Robinson Crusoé e seus amigos
Hoje tem Robinson
Crusoé e seus amigos (Editora 34, 2021), do Leonardo Gandolfi:
Um dos assuntos recorrentes nesta reunião de poemas é a
perda, e a realidade sem a presença paterna dá espessura a intensos textos
poéticos de Robinson Crusoé e seus amigos,
como "Sem Título":
"Depois de morrer/ nossas unhas/ e cabelos/
continuam a crescer/ dentro do caixão// Só depois de morrer/ meu pai/ começou a
crescer/ dentro de mim".
"Velho par de chinelos" retoma a questão e a
conduz a outra perspectiva:
"Meu pai me deu/ seu velho par de chinelos/ só
porque eu disse/ que eram confortáveis// No dia do seu enterro/ mesmo sem ver
seus pés/ lembrei dos chinelos".
A voz poética segue, indicando estar em casa com o
afetivo objeto:
"Enquanto isso/ bem diante de mim/ minha filha/ de
mãos dadas com sua mãe/ aprende a andar".

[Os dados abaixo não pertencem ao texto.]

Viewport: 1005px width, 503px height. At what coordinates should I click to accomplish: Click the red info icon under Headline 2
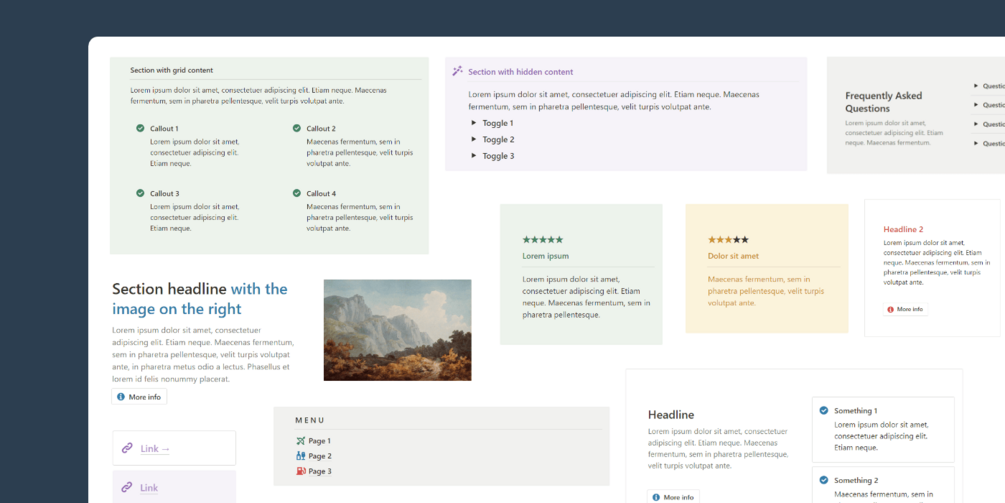890,309
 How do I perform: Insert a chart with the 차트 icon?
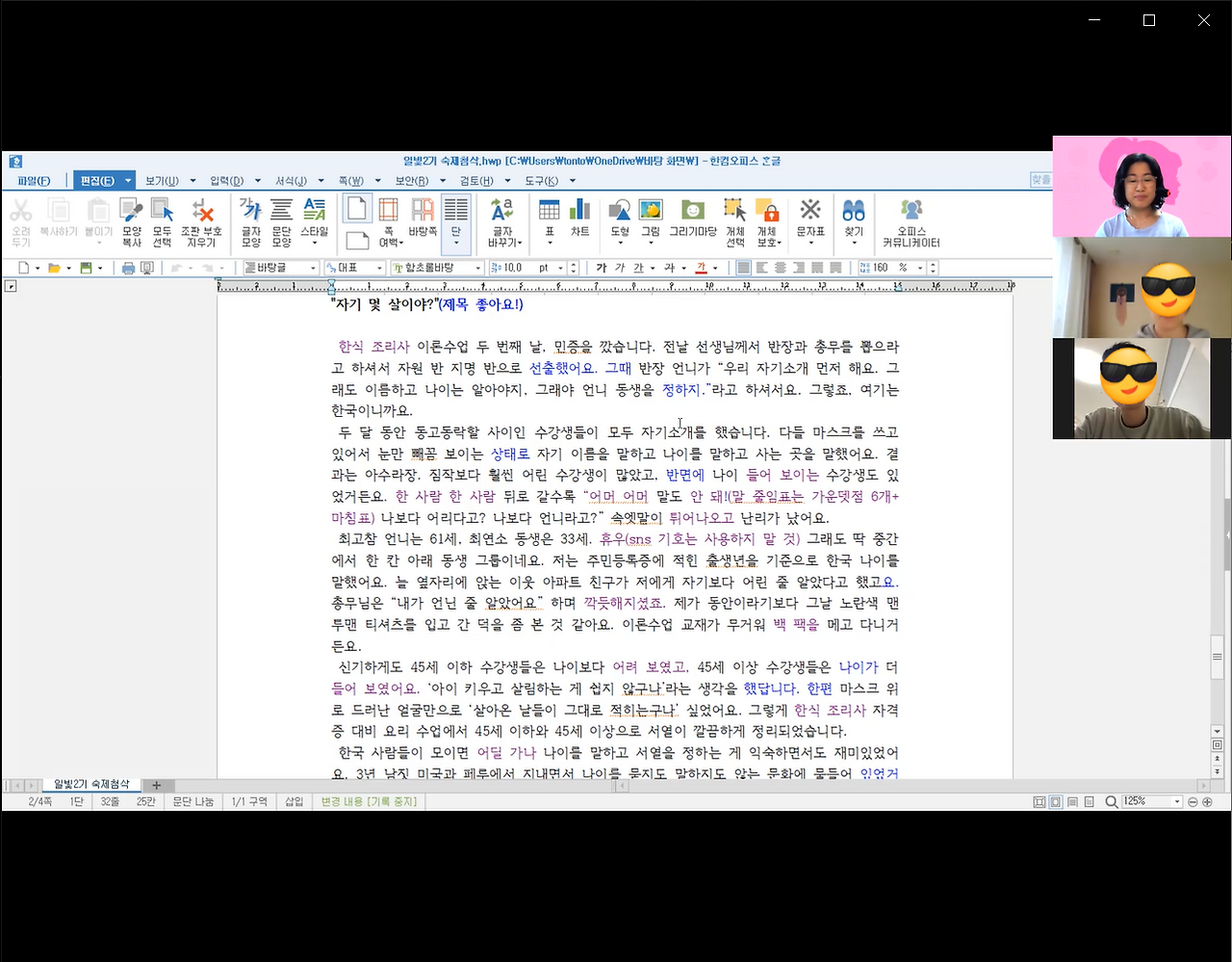pyautogui.click(x=578, y=213)
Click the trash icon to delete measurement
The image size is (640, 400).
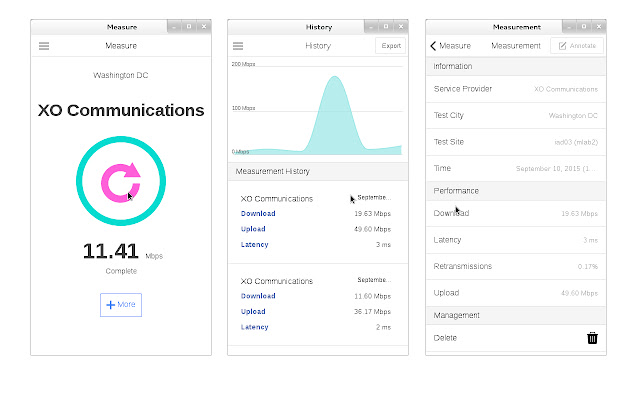592,338
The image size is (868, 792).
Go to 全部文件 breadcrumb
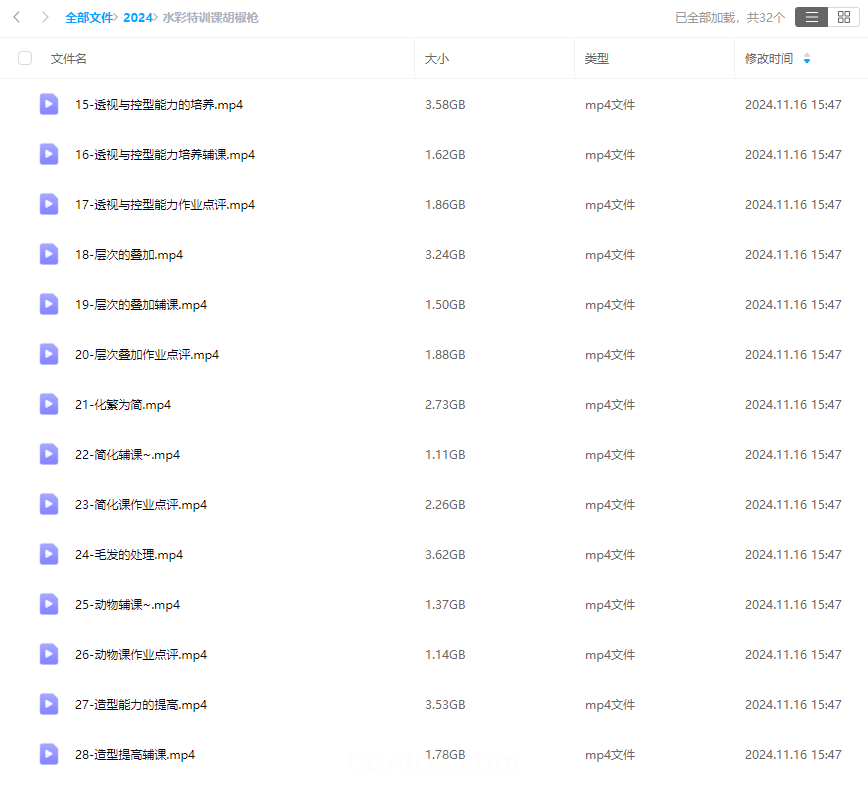[x=89, y=17]
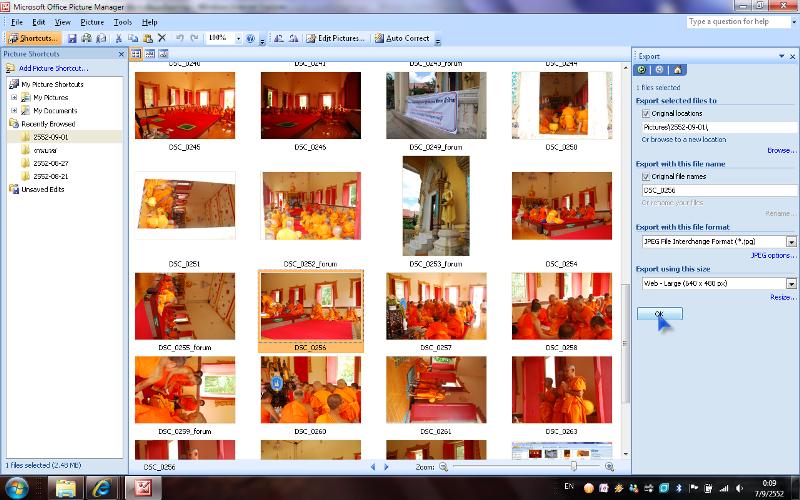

Como arremate, surge a indagação, comovida, a respeito
dos passos que aqueles pequenos pés ainda descalços vão empreender.
Cogitar essa possibilidade, a filha caminhando no
futuro, em alguma medida, mesmo minimamente, também dialoga com a ideia de
perda – uma e apenas uma (importante ressaltar) das temáticas de Robinson Crusoé e seus amigos.

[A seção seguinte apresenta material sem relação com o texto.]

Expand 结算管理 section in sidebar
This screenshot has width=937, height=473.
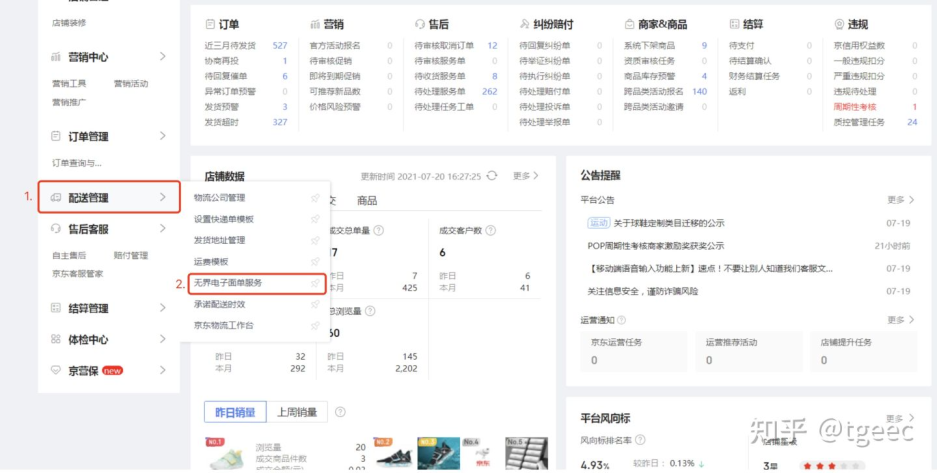tap(163, 308)
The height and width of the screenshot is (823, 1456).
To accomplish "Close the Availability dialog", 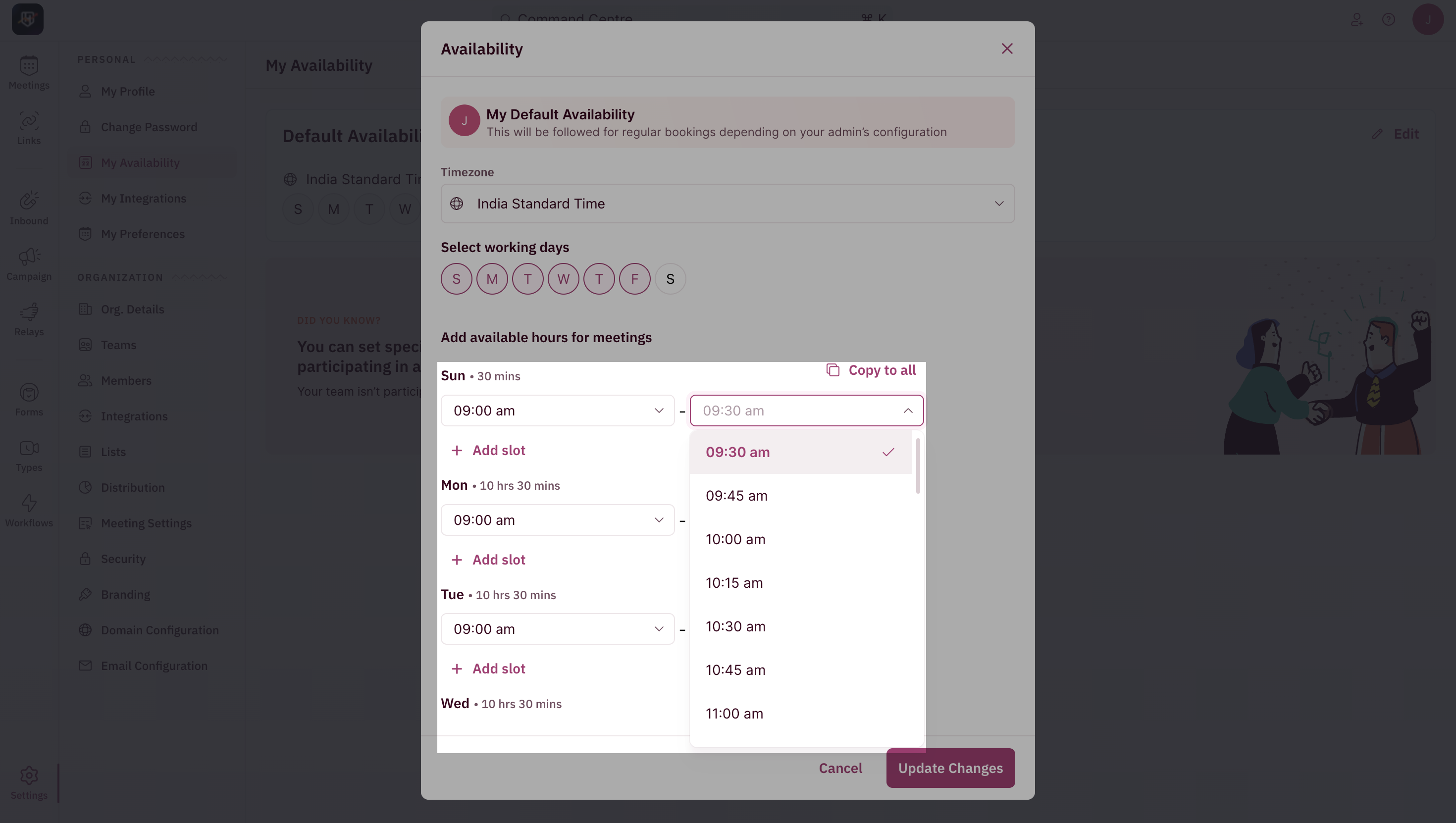I will (1007, 49).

Já o poema "Quando der meia-noite" materializa
um sujeito despedindo-se de uma cidade, de tudo o que ela tem e não mais
oferecerá a ele:
"chegue mais perto da janela/ e ouça as canções e
as vozes/ bêbadas lá fora/ e dê adeus a ela/ à cidade do Rio de Janeiro/ que
você acaba de perder".
A inquietação de um solitário, acompanhado, é traduzida
em "Última noite", espécie de oração diante do caos ou, até mesmo, desalento
de quem espera Godot:
"Nós dois sentados no meio-fio/ apagando contra o
chão/ um por um os nossos cigarros/ nós dois apagando/ cigarros contra o chão/
como quem derruba lá de cima/ uma por uma as estrelas".
Os poemas desta obra tratam, como já foi mencionado, de
perdas e também traduzem o que pode ser a solidão ou, como Nelson Rodrigues tão
bem definiu, um Robinson Crusoé sem radinho de pilha – o que todos somos, até e
sobretudo se estivermos em um charivari com outros Robinsons ou isolados em
casa postando em redes sociais um comentário sobre um livro de poemas.